* Actividades:
- A) Según el fragmento sobre el Tiempo, ¿cuál es la única tabla de salvación a la que podemos asirnos en medio de tanta desorientación?
- B) Continúa el fragmento sobre el Tiempo a partir de su última oración.

* Fragmento:
::::::
Entonces, el Tiempo se
ha echado sobre nosotros y nos envuelve con esa sustancia fina y transparente,
sin bordes ni texturas, sin peso ni densidad, de la que yo me imagino que está
hecho. No sabemos cuánto durará esto. Estamos a mereced del Tiempo como lo
hemos estado siempre sin mayor conciencia de estarlo.
La única tabla de
salvación a la que podemos asirnos en medio de tanta desorientación es la
memoria, esa obstinada reserva de conciencia de nosotros mismos a la que
acudimos, de vez en cuando, en busca de alguna respuesta.
El Tiempo, señor de
todos los archivos, maestro de todas las escrituras, dueño de todos los
relatos, nos mira con desdén cuando intentamos –insignificantes de nosotros–
encontrar una explicación a todo esto. Las guerras, las pestes, las hambrunas,
las sequías, las inundaciones… Todo nos ha pasado sin que aprendiéramos nada.
::::::
* Datos extraídos:
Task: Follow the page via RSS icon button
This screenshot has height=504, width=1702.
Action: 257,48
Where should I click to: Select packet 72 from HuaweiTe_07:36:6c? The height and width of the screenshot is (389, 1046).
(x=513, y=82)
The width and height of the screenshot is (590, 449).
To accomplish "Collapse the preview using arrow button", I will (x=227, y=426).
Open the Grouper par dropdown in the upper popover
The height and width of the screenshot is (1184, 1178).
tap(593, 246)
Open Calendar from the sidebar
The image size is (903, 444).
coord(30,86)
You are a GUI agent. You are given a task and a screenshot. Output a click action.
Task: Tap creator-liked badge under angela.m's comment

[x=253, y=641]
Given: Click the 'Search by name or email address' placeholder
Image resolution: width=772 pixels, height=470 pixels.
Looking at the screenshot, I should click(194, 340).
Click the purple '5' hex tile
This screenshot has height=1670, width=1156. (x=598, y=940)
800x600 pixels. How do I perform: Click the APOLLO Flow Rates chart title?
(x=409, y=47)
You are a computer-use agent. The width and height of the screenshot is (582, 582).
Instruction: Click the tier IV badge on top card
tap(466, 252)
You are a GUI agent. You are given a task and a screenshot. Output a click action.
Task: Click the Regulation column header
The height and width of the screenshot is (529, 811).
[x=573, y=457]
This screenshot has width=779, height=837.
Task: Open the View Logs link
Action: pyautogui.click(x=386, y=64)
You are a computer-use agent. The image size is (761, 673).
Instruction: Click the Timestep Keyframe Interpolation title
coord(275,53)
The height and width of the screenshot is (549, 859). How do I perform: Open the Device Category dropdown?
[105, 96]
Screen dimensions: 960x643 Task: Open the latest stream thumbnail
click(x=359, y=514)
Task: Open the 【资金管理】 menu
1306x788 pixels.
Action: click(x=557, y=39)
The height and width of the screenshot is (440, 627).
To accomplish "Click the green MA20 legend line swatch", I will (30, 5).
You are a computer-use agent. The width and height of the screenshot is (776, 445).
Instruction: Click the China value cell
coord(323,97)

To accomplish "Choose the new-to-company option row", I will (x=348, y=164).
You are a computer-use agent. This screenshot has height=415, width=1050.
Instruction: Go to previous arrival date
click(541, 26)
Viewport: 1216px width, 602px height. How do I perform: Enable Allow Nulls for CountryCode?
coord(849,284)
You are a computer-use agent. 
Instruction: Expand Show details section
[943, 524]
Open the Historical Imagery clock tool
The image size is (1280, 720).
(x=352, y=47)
::::::
* Respuestas por ítem:
- A) La memoria, esa obstinada reserva de conciencia de nosotros mismos.

- B)
El Tiempo, amo de todos
los mundos, ya no se parece en nada al viejecito bondadoso de barba blanca, calva
pronunciada y clepsidra en mano que nos mostraba, en unas láminas de cartulina,
mi profesora de segundo grado. El Tiempo reaparece en estos días como un
anciano, sí, pero de mirada fría y penetrante en cuyo fondo no quedan ni
rastros de compasión.
Es que el Tiempo lo ha
visto todo y nada lo asusta porque, a su edad, ya está curado de todos los
miedos. Ha visto cómo la humanidad se viene matando a sí misma desde épocas
remotas de las que casi nadie se acuerda, pero el Tiempo sí, porque en aquella
tarde en medio del desierto, cuando se consumó el primer crimen de un ser
humano sobre otro, el Tiempo ya era viejo.
Por eso desprecia los
ridículos intentos de las generaciones de momificarlo en los museos, de
estacionarlo en los archivos, de domesticarlo en los horarios. Al Tiempo no le
hacen gracia los cuentos ladinos de los historiadores y apenas se conduele de
los arqueólogos. Le repugna el cronómetro que marca la muerte y resurrección de
las acciones en las bolsas de valores.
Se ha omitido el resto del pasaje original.